Set down, word for word, the stretch of lines from the one containing "Image resolution: width=624" to the end of the records below.

(Collected data entries)
>>

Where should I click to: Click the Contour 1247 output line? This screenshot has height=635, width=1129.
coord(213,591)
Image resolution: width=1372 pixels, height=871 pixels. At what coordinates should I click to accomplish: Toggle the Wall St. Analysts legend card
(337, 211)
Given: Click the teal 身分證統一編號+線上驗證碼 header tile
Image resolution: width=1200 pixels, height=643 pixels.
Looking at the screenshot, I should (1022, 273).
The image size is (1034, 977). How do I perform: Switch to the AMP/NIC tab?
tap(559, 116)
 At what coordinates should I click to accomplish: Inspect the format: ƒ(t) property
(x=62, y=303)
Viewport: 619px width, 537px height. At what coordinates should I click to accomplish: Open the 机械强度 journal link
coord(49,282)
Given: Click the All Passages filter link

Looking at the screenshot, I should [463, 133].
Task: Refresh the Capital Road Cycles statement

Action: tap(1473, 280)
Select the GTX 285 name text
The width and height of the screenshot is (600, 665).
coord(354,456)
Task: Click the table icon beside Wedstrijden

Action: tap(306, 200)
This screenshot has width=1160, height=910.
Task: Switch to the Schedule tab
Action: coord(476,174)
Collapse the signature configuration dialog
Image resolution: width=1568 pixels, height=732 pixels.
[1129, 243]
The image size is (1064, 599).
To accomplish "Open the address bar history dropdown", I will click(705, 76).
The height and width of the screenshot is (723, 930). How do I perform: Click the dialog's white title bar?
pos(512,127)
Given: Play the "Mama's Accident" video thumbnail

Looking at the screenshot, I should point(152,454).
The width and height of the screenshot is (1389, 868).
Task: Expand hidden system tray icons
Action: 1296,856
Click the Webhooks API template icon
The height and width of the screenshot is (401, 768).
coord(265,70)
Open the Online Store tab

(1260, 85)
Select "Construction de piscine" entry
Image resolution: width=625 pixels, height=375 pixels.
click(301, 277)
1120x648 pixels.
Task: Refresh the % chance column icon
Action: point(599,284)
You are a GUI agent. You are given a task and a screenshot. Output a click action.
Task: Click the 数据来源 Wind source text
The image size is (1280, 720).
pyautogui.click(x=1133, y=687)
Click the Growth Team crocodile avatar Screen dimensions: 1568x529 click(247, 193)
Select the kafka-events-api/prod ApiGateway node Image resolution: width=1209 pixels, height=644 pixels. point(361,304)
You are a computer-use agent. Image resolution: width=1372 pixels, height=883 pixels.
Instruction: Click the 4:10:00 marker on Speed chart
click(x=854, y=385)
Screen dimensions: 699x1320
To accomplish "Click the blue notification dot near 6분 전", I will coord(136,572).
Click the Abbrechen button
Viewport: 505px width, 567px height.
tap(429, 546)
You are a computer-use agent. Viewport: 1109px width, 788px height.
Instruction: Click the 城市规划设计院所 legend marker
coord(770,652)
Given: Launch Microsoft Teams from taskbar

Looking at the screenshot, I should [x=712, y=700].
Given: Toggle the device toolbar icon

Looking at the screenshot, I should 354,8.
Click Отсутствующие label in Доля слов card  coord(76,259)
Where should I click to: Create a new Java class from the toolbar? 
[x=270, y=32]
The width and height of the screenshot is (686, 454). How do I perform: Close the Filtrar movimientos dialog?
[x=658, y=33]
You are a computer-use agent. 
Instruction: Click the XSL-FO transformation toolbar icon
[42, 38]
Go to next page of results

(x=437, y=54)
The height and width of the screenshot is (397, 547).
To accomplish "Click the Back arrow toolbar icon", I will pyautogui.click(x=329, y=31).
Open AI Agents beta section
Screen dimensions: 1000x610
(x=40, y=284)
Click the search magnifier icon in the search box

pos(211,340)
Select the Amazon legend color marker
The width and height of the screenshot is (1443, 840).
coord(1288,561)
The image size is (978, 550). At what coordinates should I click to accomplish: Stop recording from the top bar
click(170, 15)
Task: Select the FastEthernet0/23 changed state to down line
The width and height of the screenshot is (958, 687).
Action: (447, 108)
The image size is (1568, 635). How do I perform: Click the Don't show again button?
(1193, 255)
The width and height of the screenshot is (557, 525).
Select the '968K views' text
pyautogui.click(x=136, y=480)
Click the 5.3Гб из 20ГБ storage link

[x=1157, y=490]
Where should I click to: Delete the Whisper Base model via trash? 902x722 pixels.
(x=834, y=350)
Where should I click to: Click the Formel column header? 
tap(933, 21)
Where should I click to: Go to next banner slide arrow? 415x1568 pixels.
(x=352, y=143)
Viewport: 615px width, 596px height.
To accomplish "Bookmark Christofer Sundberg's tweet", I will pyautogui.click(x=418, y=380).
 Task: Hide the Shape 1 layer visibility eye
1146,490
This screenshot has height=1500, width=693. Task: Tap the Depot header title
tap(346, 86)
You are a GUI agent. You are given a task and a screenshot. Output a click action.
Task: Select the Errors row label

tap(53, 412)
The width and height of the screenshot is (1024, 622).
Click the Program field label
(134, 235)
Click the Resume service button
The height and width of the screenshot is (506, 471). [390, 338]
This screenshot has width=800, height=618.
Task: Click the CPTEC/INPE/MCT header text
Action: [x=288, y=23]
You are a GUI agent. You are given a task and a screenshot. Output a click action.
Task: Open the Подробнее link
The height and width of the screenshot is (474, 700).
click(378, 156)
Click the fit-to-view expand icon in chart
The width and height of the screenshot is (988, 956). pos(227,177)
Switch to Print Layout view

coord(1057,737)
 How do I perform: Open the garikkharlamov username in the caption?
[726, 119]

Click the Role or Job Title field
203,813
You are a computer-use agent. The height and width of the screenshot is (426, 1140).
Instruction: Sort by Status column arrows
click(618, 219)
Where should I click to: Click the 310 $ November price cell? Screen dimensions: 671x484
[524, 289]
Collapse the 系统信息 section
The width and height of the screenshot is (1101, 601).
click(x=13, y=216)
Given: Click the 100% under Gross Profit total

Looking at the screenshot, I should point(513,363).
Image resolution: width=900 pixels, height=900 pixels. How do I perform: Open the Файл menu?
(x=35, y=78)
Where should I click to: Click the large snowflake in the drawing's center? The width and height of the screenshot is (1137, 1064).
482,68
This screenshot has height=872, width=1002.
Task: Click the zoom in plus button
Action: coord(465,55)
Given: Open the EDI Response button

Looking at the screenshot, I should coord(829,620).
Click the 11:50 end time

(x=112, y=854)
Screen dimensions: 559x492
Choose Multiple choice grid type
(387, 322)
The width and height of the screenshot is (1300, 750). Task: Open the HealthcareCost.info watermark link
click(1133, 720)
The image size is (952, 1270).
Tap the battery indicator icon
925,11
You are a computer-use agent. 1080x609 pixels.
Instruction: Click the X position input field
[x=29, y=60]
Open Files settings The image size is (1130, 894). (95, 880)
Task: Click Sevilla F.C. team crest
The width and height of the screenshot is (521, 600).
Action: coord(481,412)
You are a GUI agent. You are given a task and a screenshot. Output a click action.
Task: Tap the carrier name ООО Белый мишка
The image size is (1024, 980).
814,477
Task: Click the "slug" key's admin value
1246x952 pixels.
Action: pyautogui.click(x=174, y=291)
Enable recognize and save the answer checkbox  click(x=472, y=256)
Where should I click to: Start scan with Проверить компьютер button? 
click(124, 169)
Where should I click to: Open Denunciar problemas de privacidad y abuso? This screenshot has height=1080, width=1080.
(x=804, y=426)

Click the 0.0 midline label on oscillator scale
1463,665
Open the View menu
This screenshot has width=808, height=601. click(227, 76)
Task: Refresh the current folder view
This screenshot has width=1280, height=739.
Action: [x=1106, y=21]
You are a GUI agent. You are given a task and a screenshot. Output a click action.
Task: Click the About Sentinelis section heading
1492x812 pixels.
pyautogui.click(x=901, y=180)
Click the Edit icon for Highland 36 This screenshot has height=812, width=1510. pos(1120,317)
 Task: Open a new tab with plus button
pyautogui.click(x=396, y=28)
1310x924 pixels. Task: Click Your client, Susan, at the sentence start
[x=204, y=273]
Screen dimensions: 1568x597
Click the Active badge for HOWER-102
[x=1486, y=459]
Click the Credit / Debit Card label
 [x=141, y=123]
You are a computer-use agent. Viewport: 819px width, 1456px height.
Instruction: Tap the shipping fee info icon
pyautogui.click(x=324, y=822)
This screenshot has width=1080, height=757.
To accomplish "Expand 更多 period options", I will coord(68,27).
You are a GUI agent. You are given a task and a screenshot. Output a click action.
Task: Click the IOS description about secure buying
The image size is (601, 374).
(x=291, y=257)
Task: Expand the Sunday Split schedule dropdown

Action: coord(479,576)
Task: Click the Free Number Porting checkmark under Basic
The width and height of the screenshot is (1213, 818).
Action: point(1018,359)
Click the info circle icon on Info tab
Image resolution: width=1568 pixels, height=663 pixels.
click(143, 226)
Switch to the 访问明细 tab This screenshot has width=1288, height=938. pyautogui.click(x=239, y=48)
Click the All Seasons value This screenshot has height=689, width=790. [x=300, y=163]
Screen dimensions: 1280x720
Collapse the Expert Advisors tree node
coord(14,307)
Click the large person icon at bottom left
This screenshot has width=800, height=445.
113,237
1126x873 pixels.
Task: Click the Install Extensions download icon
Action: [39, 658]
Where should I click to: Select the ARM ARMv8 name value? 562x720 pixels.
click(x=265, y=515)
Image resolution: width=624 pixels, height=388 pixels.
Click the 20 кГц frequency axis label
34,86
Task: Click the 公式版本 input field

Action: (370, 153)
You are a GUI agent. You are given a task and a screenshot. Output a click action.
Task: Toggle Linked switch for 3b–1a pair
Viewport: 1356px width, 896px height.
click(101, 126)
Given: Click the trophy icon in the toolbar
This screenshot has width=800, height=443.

<<

RESULT OF THE TASK:
Image resolution: width=624 pixels, height=388 pixels.
Click the 20 кГц frequency axis label
34,86
Task: Click the 公式版本 input field

Action: (370, 153)
You are a GUI agent. You are given a task and a screenshot. Output a click action.
Task: Toggle Linked switch for 3b–1a pair
Viewport: 1356px width, 896px height.
click(101, 126)
Given: Click the trophy icon in the toolbar
This screenshot has width=800, height=443.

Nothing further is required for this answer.